Money trees are also popular in feng shui, where they are thought to bring economic luck, thus the title.
With the bright sunshine of midsummer, this plant is vulnerable to sunburn, so keep a watch on its foliage throughout the planting season.
Snake Plant (Sansevieria trifasciata)
- Water: Allow ample time for the soil to dry first to avoid overwatering it
- Light: Prefers both high and low light settings
- Soil pH: 4.5 to 8.5
Most garden centers carry this trendy ‘impossible-to-kill’ houseplant as an excellent specimen for individuals new to plants or too occupied to pay much attention to their houseplants.
Sansevieria trifasciata thrives in strong light, but it can also thrive in the shade.
If you’re lucky, your snake plant may surprise you with a burst of aromatic white blossoms.
Hibiscus (Hibiscus rosa-Sinensis)
- Water: Water on a regular basis, but make sure there’s enough drainage
- Light: Prefers full sun
- Soil pH: 6.5 and 6.8
The tropical hibiscus has the largest blossoms of any houseplant.
When cultivating hibiscus inside, a location with plenty of light is vital for producing blooms.
Squeeze your flowers once a month to keep them tight and spread, and give them a potassium-rich houseplant fertilizer regularly.
Provide consistent, equal moisture and prevent damp soil from maintaining your hibiscus healthy.

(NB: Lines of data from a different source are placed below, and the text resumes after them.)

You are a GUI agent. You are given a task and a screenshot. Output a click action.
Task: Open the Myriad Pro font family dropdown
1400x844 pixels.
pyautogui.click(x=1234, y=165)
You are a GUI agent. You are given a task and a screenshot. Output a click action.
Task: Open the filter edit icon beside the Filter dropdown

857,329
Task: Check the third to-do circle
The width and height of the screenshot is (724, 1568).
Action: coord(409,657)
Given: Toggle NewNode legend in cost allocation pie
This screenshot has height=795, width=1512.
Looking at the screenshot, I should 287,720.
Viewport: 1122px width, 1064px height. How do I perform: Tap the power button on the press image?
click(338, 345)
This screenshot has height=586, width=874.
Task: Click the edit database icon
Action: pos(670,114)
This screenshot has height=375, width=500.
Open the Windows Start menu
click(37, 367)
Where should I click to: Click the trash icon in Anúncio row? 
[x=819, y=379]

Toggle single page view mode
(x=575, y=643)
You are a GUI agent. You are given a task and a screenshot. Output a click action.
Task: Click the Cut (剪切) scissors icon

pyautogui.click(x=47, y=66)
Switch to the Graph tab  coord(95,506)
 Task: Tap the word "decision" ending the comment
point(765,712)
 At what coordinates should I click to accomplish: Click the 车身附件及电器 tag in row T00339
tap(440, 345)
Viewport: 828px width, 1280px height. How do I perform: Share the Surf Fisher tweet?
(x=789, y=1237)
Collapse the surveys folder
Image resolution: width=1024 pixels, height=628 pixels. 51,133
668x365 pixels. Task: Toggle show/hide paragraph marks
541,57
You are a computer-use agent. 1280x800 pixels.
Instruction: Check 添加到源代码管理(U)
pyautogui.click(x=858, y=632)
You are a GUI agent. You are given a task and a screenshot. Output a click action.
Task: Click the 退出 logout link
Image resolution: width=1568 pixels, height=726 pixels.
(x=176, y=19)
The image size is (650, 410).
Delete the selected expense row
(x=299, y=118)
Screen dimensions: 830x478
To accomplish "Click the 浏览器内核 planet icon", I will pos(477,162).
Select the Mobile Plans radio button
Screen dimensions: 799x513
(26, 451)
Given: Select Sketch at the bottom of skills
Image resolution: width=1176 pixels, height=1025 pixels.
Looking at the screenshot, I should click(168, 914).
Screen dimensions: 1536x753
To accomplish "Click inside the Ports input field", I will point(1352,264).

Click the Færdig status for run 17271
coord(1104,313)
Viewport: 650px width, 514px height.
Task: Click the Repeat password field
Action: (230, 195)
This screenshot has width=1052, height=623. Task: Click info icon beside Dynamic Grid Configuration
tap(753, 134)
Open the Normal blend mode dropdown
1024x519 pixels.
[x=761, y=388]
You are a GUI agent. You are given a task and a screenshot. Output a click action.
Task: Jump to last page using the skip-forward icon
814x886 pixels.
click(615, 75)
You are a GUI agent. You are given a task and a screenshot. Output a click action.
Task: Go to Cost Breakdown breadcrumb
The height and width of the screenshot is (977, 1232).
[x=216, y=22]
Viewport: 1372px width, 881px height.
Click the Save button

Dragon Tree (Dracaena Draco)
- Soil type: Sandy clay and regular potting soil with a well-draining mix
- Light: The tree prefers to be cultivated in an area receiving full sun
- Soil pH: 6.0 to 6.5
The dragon tree is an excellent contender for your house if you’re searching for a striking plant that can flourish near your south-facing window.
Indoors, this species normally grows to a height of six to eight feet and will develop quicker if given more sunlight.
Dragon trees are fairly simple to maintain, requiring simply water whenever the soil feels dry and fertilizer once six months.
Because this plant is easy to propagate, it can produce numerous copies of new plants when it reaches maturity.
At first look, sunny spaces and south-facing windows appear to be beneficial to plants, but far too much light can cause leaf burn in several houseplants.
Make sure you understand how much sunshine is required for a specific houseplant.
These plants will grow in your room if you have bright, light-filled windows that receive direct sunlight.
The ledge of south-facing windows will provide far more light throughout the day for your indoor garden.
But window frames on the west part of your house, which receive intense afternoon light, are also a good choice.
Daniel has been a plant enthusiast for over 20 years. He owns hundreds of houseplants and prepares for the chili growing seasons yearly with great anticipation. His favorite plants are plant species in the Araceae family, such as Monstera, Philodendron, and Anthurium. He also loves gardening and is growing hot peppers, tomatoes, and many more vegetables.